======== DATA PROVIDED

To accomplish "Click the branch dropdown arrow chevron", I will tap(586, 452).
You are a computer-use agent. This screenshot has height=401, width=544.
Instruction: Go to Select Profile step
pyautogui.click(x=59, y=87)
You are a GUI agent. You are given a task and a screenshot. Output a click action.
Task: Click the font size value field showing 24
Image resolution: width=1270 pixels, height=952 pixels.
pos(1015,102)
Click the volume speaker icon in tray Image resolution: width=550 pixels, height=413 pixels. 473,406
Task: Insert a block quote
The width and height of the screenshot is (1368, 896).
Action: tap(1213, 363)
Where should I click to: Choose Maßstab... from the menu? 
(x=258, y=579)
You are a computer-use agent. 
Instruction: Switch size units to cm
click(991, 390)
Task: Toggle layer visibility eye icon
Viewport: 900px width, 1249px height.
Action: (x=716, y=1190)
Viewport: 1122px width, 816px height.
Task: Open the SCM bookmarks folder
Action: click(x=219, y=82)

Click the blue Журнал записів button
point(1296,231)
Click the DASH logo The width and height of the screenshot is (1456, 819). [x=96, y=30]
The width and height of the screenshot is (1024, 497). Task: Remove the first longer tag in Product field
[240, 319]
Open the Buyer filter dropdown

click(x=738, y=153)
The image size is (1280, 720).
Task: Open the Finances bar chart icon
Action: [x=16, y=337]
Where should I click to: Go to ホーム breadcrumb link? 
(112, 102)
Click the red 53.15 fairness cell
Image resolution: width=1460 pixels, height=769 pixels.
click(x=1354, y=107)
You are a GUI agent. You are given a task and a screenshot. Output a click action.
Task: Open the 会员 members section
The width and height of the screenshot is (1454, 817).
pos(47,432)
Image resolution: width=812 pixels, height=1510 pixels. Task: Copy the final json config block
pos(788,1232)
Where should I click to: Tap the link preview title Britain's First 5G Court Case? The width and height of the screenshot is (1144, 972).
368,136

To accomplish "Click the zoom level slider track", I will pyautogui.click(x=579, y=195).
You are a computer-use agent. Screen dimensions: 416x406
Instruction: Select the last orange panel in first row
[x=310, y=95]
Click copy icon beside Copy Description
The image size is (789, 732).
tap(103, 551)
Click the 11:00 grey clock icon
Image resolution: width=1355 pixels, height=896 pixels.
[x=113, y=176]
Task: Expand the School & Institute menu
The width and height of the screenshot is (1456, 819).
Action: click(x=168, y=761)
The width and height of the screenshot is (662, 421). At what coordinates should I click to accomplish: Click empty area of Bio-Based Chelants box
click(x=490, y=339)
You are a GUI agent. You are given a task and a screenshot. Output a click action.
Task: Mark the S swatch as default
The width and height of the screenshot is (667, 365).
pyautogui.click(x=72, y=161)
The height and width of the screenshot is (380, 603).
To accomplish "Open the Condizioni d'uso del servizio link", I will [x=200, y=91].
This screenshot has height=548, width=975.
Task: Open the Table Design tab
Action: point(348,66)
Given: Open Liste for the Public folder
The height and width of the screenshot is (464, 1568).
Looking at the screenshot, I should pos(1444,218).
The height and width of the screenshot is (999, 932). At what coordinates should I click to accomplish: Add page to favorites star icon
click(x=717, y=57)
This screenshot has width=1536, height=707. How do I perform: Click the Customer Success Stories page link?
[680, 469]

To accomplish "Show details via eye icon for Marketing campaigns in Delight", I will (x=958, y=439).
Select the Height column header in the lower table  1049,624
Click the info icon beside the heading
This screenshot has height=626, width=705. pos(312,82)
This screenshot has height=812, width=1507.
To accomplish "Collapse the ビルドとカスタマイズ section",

================

## EXERCISE TASK
Put every line of the entries above, from the line containing "Task: Toggle layer visibility eye icon" down through the line containing "point(1296,231)", into a numbered list, leaving out any blank lines.

## TASK RESPONSE
1. Task: Toggle layer visibility eye icon
2. Viewport: 900px width, 1249px height.
3. Action: (x=716, y=1190)
4. Viewport: 1122px width, 816px height.
5. Task: Open the SCM bookmarks folder
6. Action: click(x=219, y=82)
7. Click the blue Журнал записів button
8. point(1296,231)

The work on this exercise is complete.